Current tissue engineering therapies which deliver growth factors involve the use of degradable matrices or microcapsules that release signaling molecules into the interstitial space where they diffuse out to form liquid-phase concentration gradients. These gradients provide directional cues for cell proliferation, migration and differentiation. However, soluble gradients are transient and the only way to increase persistence is to deliver the growth factors in relatively large concentrations. One possible solution to address persistence and dosing issues is to immobilize the growth factors in gradient patterns within a delivery matrix, known as solid phase delivery. We have developed an ink jet printing process with the ability to create two-dimensional solid-phase gradient patterns of growth factors.

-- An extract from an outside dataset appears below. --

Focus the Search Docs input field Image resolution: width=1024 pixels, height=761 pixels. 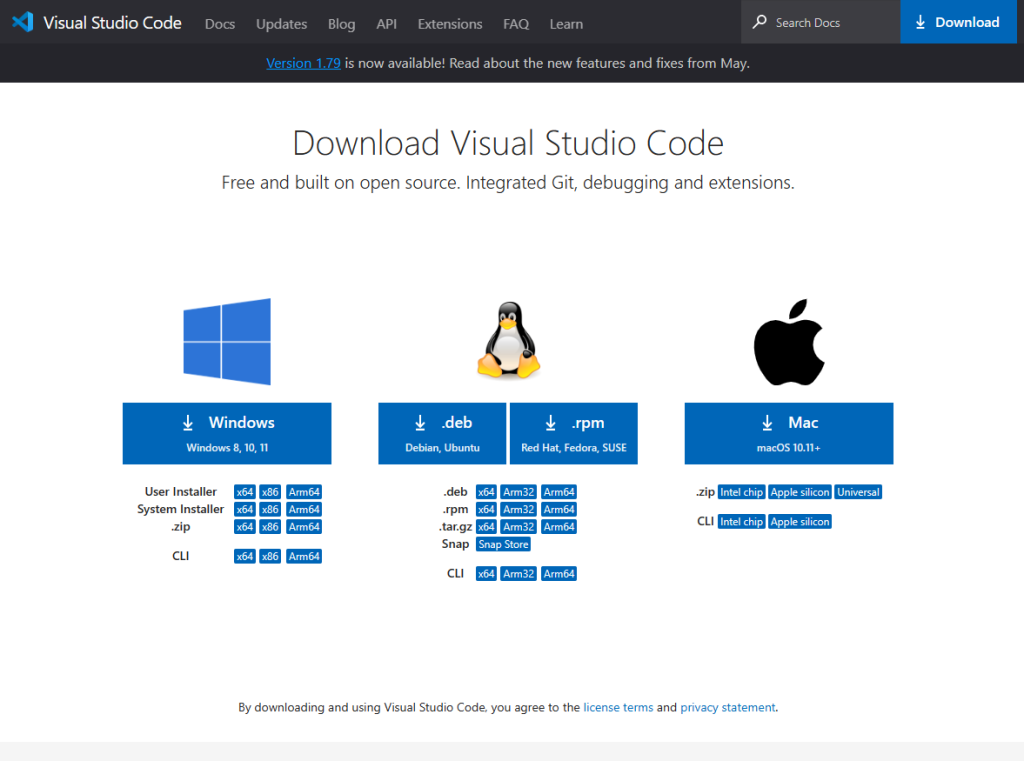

Since the main interest of our laboratory is bone, fibroblast growth factor-2 (FGF-2), a growth factor critical in bone regeneration, was selected as the model growth factor. Both uniform and gradient patterns of FGF-2 were printed onto fibrin-coated glass slides followed by seeding of the patterns with MG-63 human osteosarcoma cells in serum-free medium. The bio-ink used to create the patterns consisted of a mixture of FGF-2 and FGF-2 labeled with Cy3 dye to fluorescently image the printed patterns and to verify that the FGF-2 was immobilized on the fibrin. The surface concentration of FGF-2 was controlled by varying the number of overprints for each pattern. The cells proliferated in register with the patterns in a concentration dependent manner indicating that the printed FGF-2 was biologically active and remained bound to the fibrin long enough to elicit a biological response.

Our future work involves focusing on cell migration rather than proliferation by printing a gradient of immobilized FGF-2 and seeding the cells at the "starting line" to determine if they will migrate along a solid phase growth factor concentration gradient.